_Written problem:_
Rewrite the stretch from the line containing "How do I perform: Like" through the line containing "Action: click(x=485, y=351)", putting "post" wherever "tweet" appears and leaving everything else unchanged.

_Given data:_
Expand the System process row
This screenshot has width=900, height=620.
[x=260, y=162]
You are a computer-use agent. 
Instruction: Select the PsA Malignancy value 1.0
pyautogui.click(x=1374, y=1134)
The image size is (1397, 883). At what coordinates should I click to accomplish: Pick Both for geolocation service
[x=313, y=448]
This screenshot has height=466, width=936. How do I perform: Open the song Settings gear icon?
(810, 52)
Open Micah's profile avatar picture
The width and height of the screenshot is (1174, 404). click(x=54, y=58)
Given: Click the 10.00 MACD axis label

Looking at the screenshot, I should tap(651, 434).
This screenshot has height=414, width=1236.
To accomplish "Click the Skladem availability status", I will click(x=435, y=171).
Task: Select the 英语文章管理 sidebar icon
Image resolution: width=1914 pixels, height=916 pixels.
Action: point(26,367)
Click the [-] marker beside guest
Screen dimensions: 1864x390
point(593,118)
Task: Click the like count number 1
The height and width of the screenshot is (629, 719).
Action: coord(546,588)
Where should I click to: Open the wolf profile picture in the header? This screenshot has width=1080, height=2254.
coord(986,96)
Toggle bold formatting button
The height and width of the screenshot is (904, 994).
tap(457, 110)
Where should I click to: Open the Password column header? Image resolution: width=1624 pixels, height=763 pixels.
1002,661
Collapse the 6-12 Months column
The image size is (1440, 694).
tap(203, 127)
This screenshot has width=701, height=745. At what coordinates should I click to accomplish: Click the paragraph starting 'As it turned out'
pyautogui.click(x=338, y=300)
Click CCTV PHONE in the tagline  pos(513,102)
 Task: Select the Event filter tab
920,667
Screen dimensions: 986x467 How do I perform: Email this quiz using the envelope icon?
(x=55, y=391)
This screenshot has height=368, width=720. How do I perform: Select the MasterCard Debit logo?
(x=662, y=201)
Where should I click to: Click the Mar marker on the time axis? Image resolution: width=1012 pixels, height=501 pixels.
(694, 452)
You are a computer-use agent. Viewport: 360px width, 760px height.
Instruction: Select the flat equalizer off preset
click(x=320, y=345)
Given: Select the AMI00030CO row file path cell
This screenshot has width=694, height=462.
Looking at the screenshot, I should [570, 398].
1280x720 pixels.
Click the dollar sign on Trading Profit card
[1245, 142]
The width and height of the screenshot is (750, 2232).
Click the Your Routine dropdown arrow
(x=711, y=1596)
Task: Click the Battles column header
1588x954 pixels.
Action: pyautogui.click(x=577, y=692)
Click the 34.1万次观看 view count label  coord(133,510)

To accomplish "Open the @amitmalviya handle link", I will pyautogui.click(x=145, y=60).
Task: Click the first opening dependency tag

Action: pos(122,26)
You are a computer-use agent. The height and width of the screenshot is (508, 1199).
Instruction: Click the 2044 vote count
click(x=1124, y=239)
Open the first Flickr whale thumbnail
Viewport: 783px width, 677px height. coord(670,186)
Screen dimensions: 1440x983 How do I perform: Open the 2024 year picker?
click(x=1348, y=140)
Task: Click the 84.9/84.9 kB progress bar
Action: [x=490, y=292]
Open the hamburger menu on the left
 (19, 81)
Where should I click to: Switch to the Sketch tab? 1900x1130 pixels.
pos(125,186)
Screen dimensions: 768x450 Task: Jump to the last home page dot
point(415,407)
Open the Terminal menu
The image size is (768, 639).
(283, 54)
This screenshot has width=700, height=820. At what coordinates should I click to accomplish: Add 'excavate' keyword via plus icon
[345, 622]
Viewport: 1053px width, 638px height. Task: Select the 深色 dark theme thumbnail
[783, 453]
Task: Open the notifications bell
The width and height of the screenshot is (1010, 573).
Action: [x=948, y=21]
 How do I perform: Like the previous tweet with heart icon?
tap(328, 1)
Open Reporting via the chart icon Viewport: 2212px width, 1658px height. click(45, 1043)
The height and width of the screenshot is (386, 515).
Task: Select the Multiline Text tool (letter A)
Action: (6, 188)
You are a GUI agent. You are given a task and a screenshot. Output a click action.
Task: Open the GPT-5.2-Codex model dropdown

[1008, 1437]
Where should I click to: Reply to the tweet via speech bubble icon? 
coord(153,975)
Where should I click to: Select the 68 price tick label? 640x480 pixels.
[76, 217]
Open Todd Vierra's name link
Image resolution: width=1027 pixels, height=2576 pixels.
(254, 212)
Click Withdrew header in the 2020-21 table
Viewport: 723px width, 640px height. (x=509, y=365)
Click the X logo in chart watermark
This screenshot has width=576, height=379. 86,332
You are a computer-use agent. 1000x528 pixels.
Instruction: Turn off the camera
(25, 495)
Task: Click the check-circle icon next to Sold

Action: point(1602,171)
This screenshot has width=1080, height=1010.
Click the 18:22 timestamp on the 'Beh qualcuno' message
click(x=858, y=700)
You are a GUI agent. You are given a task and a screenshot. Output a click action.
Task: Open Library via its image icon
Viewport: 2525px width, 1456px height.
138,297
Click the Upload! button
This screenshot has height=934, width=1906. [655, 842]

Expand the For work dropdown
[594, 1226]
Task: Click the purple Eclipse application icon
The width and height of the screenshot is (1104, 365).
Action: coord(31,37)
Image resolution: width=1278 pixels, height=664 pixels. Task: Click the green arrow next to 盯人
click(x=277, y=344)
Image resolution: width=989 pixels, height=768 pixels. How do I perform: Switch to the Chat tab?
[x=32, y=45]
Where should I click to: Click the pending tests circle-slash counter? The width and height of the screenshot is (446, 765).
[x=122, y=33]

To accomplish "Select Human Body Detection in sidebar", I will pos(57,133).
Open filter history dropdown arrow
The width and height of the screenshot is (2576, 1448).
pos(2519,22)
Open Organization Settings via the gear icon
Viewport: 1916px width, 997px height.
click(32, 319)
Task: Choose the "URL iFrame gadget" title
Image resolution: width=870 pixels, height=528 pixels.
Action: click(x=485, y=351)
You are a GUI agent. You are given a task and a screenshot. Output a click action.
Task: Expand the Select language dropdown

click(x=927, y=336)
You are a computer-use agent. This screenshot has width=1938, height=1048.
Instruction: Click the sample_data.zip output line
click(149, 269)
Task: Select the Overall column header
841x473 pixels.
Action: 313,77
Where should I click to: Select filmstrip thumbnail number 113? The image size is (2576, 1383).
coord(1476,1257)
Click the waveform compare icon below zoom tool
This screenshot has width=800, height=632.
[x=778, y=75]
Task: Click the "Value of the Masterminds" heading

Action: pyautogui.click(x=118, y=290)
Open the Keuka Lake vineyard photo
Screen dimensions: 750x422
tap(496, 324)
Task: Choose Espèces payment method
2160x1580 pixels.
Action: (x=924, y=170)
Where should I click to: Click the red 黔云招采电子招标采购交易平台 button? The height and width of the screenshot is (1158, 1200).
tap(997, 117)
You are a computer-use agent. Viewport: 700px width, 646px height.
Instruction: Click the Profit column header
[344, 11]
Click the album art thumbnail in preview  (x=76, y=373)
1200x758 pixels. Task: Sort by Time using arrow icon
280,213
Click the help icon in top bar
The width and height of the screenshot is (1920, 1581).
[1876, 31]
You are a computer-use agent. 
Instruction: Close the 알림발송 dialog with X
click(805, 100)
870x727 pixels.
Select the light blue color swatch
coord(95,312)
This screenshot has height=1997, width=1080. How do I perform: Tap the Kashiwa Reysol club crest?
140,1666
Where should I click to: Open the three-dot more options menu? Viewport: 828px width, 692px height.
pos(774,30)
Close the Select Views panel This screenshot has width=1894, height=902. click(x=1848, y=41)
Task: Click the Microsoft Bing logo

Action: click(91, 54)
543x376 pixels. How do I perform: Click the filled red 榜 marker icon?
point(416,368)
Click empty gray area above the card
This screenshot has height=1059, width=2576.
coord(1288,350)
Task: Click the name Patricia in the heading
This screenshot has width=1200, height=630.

_Solution for this exercise:_
 How do I perform: Like the previous post with heart icon?
tap(328, 1)
Open Reporting via the chart icon Viewport: 2212px width, 1658px height. click(45, 1043)
The height and width of the screenshot is (386, 515).
Task: Select the Multiline Text tool (letter A)
Action: (6, 188)
You are a GUI agent. You are given a task and a screenshot. Output a click action.
Task: Open the GPT-5.2-Codex model dropdown

[1008, 1437]
Where should I click to: Reply to the post via speech bubble icon? 
coord(153,975)
Where should I click to: Select the 68 price tick label? 640x480 pixels.
[76, 217]
Open Todd Vierra's name link
Image resolution: width=1027 pixels, height=2576 pixels.
(254, 212)
Click Withdrew header in the 2020-21 table
Viewport: 723px width, 640px height. (x=509, y=365)
Click the X logo in chart watermark
This screenshot has width=576, height=379. 86,332
You are a computer-use agent. 1000x528 pixels.
Instruction: Turn off the camera
(25, 495)
Task: Click the check-circle icon next to Sold

Action: point(1602,171)
This screenshot has width=1080, height=1010.
Click the 18:22 timestamp on the 'Beh qualcuno' message
click(x=858, y=700)
You are a GUI agent. You are given a task and a screenshot. Output a click action.
Task: Open Library via its image icon
Viewport: 2525px width, 1456px height.
138,297
Click the Upload! button
This screenshot has height=934, width=1906. [655, 842]

Expand the For work dropdown
[594, 1226]
Task: Click the purple Eclipse application icon
The width and height of the screenshot is (1104, 365).
Action: coord(31,37)
Image resolution: width=1278 pixels, height=664 pixels. Task: Click the green arrow next to 盯人
click(x=277, y=344)
Image resolution: width=989 pixels, height=768 pixels. How do I perform: Switch to the Chat tab?
[x=32, y=45]
Where should I click to: Click the pending tests circle-slash counter? The width and height of the screenshot is (446, 765).
[x=122, y=33]

To accomplish "Select Human Body Detection in sidebar", I will pos(57,133).
Open filter history dropdown arrow
The width and height of the screenshot is (2576, 1448).
pos(2519,22)
Open Organization Settings via the gear icon
Viewport: 1916px width, 997px height.
click(32, 319)
Task: Choose the "URL iFrame gadget" title
Image resolution: width=870 pixels, height=528 pixels.
Action: click(x=485, y=351)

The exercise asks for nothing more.